While Marvel vs. Capcom: Infinite's tag-team fights are like a bolt of lightning from Mjolnir, its story is dreadful and its characters look like they were deliberately designed to spawn a million derpy memes. It manages to be easily one of the worst and also one of the best fighting games in recent memory all at once. Like its heroes and villains, it's stuck between two worlds.
Tekken 7 truly is a hallmark, a fighting game crafted with obvious affection. It strikes a fine balance between accessibility to series newcomers and retaining much of its technical traditions. The soundtrack is an electronic treat, and while the story can at times seem a bit cliche, the fact that it never takes itself too seriously lets it bring in a tremendous amount of flexible character customization. Its dedication to the details helps push it into the position of my favorite fighting game of 2017 so far.
Injustice 2's fights improve on Gods Among Us in nearly every way, specifically addressing fan concerns about movement speed and giving you new ways to burn meter. Visually, the DC roll call shines even as they star in a flat and unnecessarily grim story. The unrivaled amount of single-player content to explore, especially the highlight Multiverse mode, and the height of Injustice 2's skill ceiling make it an easy environment in which to lose hours of your day without ever even challenging another human… or giant telekinetic gorilla, as it were.
King of Fighters XIV offers an astonishing amount of content, with nearly double the playable characters of most other games available on day one. The fighters themselves are interesting and well designed, both visually and mechanically, and they push limits with an execution ceiling higher than perhaps any other fighting game. King of Fighters XIV’s netcode and technical shortcomings are itis biggest stumbling blocks, but mastering its characters and leveraging what you’ve learned remains satisfying regardless.
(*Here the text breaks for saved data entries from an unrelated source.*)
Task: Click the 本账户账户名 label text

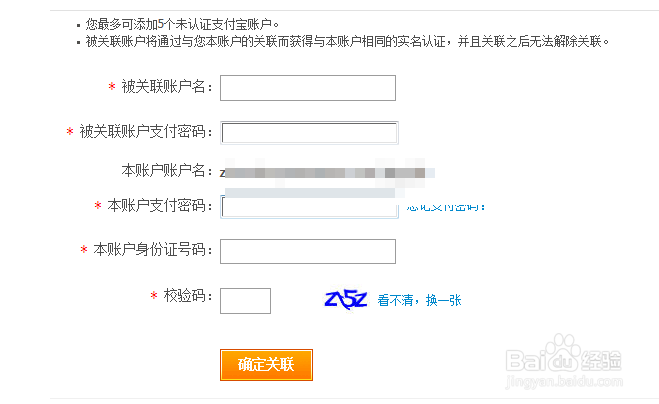Action: 166,170
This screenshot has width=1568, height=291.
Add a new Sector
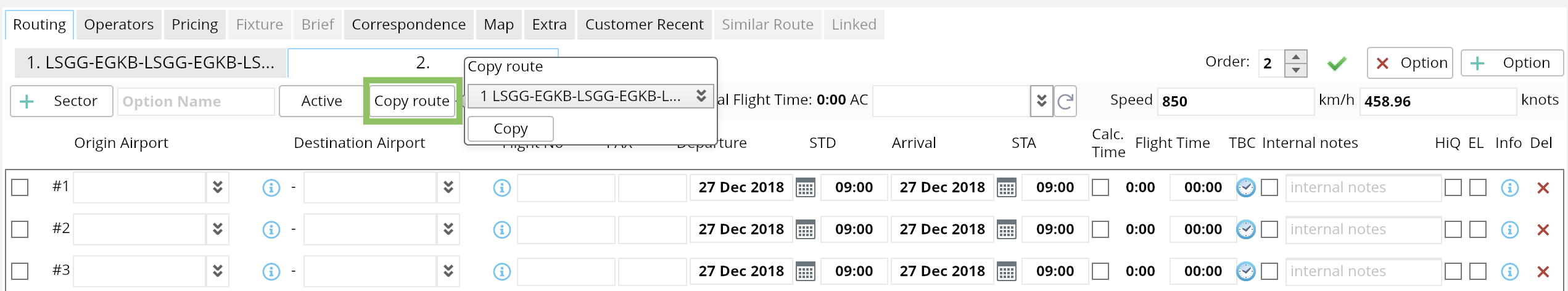[x=62, y=101]
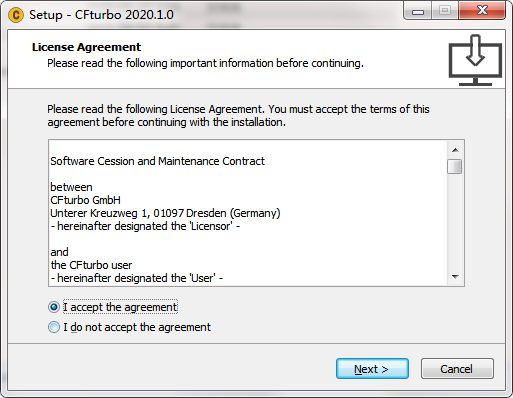
Task: Click the 'Setup - CFturbo 2020.1.0' title text
Action: (101, 15)
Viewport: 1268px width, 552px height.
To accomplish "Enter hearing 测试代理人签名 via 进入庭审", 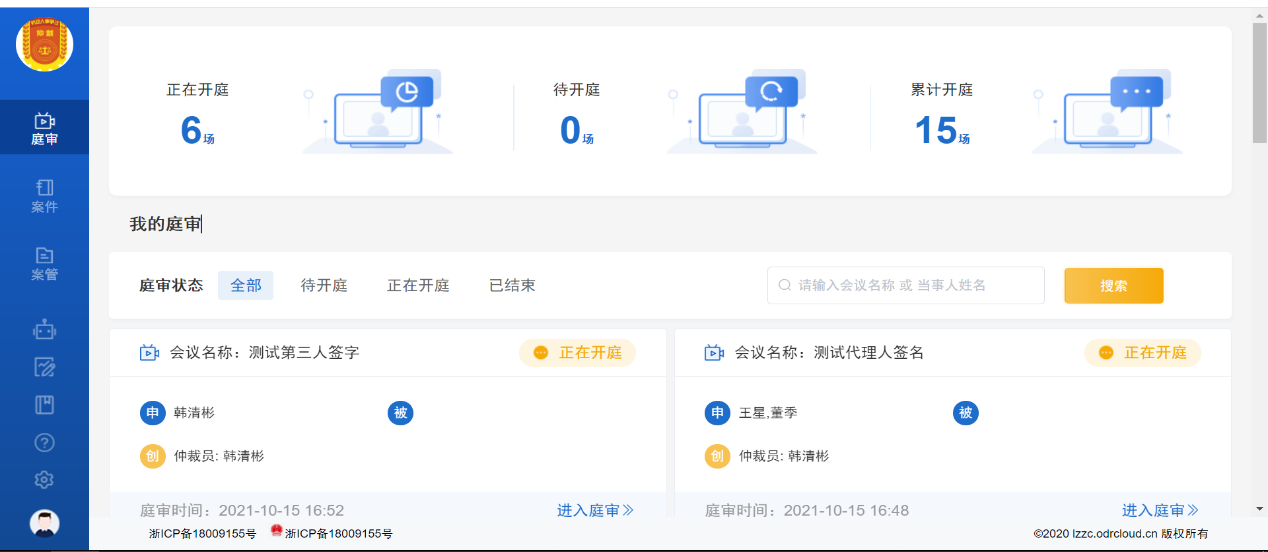I will [1160, 510].
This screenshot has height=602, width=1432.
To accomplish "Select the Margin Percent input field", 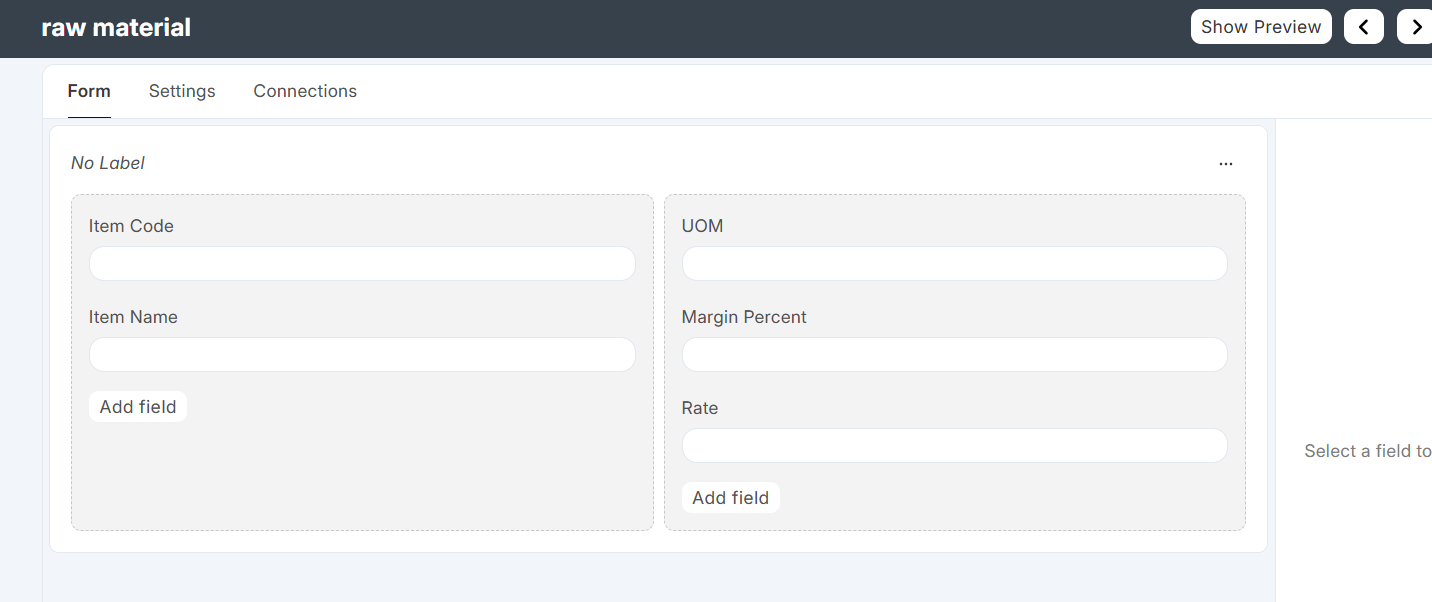I will click(954, 355).
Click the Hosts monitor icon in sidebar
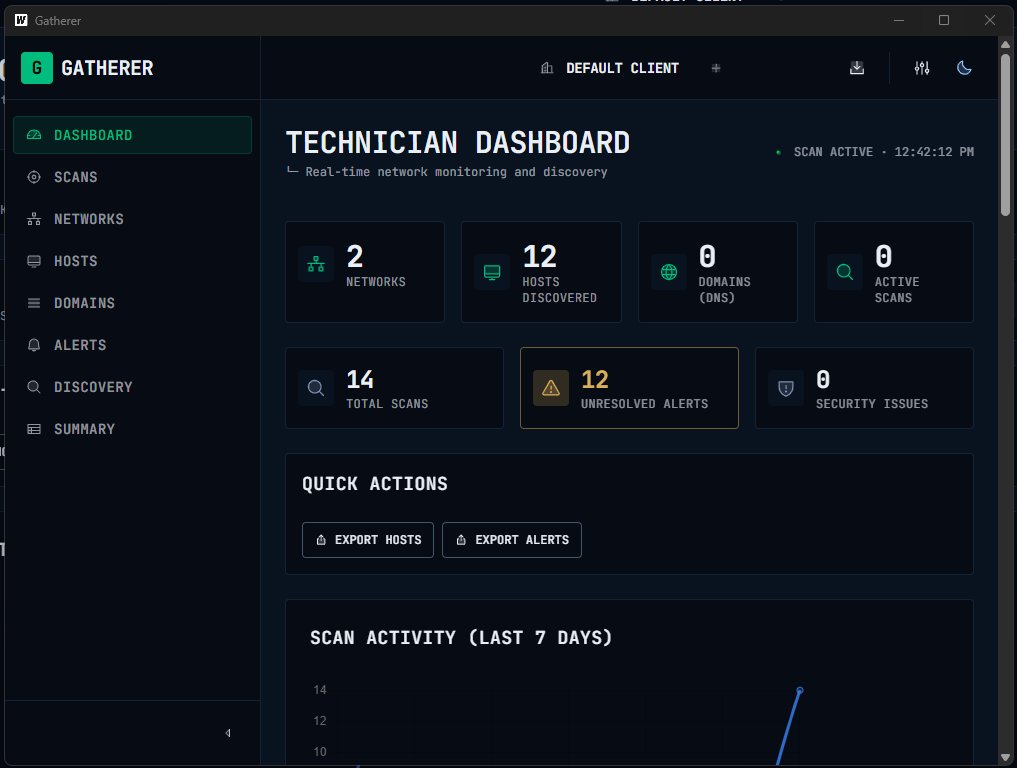 [x=34, y=261]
There are no shortcuts to becoming the new King of Fighters, but the journey to the top is well worth taking.
Pokkén Tournament takes a lot of what we know from old fighting gaming favorites and sticks them into a blender, delivering a unique take on both Pokémon and on fighting games in general. Sometimes all those ingredients spill over a container that's a little too full - there is a surprising amount to learn beyond the beginner's level, and that may alienate some Pokémon fans without fighting game experience. Pokkén Tournament does do a good job, though, at alleviating this bloat of mechanics with single-player modes to help ease into the action.